PROVO — Brigham Young University provides free parking to students because it proves the school is trying to be a better neighbor to families living near the campus, university President Cecil Samuelson said Thursday.

BYU made a controversial decision last year to switch to free parking after years of charging students for parking passes. At the same time, it began to charge $70 a year for bus passes that had been free.

Students had avoided paying to park by parking in residential neighborhoods east and south of campus. Some students have parked on residential lawns and given the school a reputation as a poor neighbor.

"I hope you'd all be embarrassed as I've been to be considered non-Christian folks," Samuelson said during a wide-ranging campus question-and-answer session at the Varsity Theater that drew about 75 students. "Free parking lets us make a demonstrable effort to show our neighbors we are trying to bring students onto campus."

The university has more than 16,000 parking stalls on campus to accommodate about 30,000 students, 1,600 faculty and 2,500 staff. Parking on the outer edges of campus are never full, although some parking at LaVell Edwards Stadium is a long walk to and from classrooms.

The policy change was made with student input. The BYU Student Service Association, better known as BYUSA, conducted focus groups and collected other student feedback on the policies in the spring of 2005. The changes were announced in fall 2005.

Some students protested, saying the switch to free parking encouraged the student body to abandon mass transit in favor of personal vehicles, but BYU administrators say research showed the free bus passes, available since 2002, did not reduce the number of students with cars.

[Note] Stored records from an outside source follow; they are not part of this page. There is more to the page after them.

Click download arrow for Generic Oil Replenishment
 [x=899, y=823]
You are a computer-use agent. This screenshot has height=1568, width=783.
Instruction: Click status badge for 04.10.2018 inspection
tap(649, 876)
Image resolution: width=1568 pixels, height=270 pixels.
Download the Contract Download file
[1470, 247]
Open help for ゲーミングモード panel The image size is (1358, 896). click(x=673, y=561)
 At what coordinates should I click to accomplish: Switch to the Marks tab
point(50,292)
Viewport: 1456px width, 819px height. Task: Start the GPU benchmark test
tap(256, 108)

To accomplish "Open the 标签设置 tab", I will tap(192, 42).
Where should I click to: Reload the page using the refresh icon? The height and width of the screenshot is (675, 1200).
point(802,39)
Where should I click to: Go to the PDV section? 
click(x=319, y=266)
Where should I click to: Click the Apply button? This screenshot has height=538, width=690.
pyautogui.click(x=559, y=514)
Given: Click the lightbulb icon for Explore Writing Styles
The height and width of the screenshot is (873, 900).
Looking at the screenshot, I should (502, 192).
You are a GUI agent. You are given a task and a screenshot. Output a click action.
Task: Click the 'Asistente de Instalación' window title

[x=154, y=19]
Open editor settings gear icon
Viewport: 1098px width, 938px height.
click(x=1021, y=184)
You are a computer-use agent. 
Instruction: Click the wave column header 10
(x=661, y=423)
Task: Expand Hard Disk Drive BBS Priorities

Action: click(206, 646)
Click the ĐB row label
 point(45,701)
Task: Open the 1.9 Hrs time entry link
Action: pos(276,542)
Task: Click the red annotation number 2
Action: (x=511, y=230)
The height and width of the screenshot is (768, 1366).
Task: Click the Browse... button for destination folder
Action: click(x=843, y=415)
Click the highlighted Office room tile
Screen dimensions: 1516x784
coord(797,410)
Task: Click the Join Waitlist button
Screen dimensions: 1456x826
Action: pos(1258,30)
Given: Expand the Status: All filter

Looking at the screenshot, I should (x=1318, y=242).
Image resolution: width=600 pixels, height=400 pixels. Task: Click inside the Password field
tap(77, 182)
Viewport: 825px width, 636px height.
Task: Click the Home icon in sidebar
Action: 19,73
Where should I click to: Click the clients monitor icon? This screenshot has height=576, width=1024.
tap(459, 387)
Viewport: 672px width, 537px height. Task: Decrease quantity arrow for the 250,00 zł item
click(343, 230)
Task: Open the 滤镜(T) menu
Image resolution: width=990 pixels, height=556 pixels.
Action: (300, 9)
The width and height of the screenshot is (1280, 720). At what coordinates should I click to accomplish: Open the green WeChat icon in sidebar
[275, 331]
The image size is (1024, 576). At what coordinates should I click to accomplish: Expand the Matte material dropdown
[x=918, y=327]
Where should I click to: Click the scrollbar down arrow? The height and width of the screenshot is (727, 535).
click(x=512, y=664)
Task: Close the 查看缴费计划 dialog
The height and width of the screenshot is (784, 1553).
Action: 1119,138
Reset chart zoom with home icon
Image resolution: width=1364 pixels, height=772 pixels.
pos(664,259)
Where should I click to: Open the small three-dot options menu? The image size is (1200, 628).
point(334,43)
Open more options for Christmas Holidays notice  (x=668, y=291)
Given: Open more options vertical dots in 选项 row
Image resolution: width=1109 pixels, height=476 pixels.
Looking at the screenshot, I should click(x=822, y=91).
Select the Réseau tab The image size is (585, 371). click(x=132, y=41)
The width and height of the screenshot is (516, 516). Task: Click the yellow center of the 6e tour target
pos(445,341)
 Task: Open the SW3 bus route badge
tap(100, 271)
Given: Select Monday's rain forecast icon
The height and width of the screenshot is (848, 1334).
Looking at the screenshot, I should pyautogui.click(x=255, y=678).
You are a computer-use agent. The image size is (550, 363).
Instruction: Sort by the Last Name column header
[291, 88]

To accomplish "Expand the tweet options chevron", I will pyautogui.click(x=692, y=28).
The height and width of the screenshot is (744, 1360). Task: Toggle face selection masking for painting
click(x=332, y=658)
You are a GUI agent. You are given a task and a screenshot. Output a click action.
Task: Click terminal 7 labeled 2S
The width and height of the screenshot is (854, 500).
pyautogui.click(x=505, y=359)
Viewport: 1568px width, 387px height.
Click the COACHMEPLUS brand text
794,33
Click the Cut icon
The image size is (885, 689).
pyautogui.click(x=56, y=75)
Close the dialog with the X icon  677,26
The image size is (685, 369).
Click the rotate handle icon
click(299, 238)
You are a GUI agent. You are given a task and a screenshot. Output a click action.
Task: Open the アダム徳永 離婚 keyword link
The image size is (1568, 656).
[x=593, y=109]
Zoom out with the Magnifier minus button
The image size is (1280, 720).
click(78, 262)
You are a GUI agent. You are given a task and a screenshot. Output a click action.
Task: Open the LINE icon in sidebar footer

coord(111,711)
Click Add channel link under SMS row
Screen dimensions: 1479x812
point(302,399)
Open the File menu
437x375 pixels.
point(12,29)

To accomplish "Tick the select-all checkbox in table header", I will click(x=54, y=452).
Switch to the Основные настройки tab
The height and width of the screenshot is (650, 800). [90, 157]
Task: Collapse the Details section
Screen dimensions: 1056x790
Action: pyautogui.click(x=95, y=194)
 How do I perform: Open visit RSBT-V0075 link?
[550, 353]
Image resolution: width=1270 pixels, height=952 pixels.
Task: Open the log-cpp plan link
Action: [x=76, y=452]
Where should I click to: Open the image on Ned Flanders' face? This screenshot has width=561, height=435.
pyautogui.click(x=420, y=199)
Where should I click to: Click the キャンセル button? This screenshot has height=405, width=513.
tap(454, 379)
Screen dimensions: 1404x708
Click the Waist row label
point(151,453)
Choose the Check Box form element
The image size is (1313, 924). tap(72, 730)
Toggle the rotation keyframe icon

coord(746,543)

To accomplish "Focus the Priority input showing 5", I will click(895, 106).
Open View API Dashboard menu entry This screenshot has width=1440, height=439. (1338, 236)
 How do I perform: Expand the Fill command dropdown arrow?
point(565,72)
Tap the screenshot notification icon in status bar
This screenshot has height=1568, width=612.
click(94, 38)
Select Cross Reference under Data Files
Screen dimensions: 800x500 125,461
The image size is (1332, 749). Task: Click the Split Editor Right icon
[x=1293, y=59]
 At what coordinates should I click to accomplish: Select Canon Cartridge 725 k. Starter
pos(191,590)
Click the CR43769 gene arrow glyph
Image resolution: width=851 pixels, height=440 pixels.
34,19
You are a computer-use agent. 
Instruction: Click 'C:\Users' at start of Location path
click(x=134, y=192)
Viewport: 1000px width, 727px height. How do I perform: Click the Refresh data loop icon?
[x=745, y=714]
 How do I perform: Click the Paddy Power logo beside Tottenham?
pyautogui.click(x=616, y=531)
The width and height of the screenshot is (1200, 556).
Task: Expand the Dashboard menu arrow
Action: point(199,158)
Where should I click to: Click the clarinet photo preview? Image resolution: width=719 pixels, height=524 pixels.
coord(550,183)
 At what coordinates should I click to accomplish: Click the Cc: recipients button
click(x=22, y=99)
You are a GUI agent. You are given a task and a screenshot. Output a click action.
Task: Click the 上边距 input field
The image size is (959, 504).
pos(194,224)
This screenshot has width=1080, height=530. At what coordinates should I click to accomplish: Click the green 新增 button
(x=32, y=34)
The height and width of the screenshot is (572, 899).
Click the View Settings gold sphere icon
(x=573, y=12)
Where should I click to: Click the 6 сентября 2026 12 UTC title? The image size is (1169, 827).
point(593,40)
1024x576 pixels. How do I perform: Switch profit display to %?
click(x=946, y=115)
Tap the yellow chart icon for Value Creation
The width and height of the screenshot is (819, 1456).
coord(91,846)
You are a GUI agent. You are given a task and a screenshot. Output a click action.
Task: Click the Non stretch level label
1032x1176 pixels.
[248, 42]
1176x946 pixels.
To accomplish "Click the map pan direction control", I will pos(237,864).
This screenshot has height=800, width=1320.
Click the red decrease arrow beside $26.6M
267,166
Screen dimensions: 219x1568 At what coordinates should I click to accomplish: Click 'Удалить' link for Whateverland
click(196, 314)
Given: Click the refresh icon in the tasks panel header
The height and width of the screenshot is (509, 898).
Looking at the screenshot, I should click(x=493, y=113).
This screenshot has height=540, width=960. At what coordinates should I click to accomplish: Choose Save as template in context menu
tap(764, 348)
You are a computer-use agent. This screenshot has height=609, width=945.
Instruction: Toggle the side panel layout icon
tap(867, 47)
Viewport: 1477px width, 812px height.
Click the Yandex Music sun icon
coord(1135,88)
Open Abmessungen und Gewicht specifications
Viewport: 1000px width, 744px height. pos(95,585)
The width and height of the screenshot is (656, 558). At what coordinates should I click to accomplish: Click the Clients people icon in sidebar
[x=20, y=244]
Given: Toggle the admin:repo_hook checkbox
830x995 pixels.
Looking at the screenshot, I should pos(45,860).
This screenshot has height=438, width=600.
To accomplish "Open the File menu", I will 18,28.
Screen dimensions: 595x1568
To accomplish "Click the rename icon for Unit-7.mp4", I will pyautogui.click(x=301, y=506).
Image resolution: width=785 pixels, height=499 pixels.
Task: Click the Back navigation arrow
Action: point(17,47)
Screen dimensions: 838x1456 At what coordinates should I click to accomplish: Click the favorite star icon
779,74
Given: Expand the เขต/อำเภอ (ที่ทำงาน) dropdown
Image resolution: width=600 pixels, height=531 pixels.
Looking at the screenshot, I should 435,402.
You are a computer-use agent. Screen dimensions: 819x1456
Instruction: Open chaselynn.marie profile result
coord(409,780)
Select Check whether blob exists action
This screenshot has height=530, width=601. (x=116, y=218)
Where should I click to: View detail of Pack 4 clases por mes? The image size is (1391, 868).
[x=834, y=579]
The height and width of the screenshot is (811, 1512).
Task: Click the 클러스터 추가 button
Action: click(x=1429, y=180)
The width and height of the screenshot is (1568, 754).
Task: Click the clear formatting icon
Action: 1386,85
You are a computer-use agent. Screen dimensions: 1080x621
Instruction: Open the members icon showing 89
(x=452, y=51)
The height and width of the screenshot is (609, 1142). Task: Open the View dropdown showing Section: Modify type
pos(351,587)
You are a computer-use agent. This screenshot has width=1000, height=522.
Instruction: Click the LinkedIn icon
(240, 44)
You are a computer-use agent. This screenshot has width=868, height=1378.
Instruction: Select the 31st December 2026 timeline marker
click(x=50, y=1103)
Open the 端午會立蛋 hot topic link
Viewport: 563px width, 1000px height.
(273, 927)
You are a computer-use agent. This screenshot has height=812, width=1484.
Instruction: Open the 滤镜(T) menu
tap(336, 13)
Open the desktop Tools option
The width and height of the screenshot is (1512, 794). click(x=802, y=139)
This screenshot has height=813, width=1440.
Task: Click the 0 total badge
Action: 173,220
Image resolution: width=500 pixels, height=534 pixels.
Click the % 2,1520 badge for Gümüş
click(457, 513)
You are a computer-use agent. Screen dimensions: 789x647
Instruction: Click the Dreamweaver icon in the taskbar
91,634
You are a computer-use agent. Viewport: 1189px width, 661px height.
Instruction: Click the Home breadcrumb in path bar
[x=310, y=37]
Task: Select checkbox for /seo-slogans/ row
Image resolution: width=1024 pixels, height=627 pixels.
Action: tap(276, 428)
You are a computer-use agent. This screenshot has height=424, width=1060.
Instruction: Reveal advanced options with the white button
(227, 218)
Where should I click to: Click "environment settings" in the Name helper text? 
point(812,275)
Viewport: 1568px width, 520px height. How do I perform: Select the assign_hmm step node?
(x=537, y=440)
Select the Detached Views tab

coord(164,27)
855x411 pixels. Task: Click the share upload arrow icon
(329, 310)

They have said the switch to free parking has not increased traffic on and around campus. Also, those who relied on mass transit when it was free have purchased bus passes.

Samuelson said BYU still subsidizes the bus passes because the $70 it charges doesn't cover the full cost of what BYU pays UTA each year. Neither UTA nor BYU would reveal the annual fee BYU pays for the passes.

One student proposed that BYU split the cost, charging $40 for a parking pass and $40 for a bus pass. The university has considered the idea, and Samuelson said it was worth further exploration.

The Q&A addressed other topics, from BYU's dress-and-grooming standards to the private university's ability to allow religious discussion.

Samuelson said he didn't know why the dress-and-grooming standards, which don't allow beards, do allow for mustaches. He'd prefer it if students would follow the standards without reminders from campus staff.

"I don't believe we need anyone going around with a tape measure," he said.

The president responded favorably to the idea of an All-Arts Pass. BYU offers an $85 All-Sports Pass to students, who can use the pass for admission to any ticketed NCAA event on campus. BYUSA has been researching the possibility of a similar student pass for fine arts and performing arts events. Administrators are evaluating the research, said Nathan Ward, assistant director of student leadership.

Samuelson is also a general authority of The Church of Jesus Christ of Latter-day Saints, which owns BYU, and a student asked his advice on balancing time and drawing closer to Jesus Christ.

Samuelson counseled him to aware of what he called "the myopia of the proximate" and keep focused on three or four things most important to him. After telling the student to emulate Christ, he said, "I'm thrilled to be at BYU, where we can have this kind of dialogue without worrying about political correctness."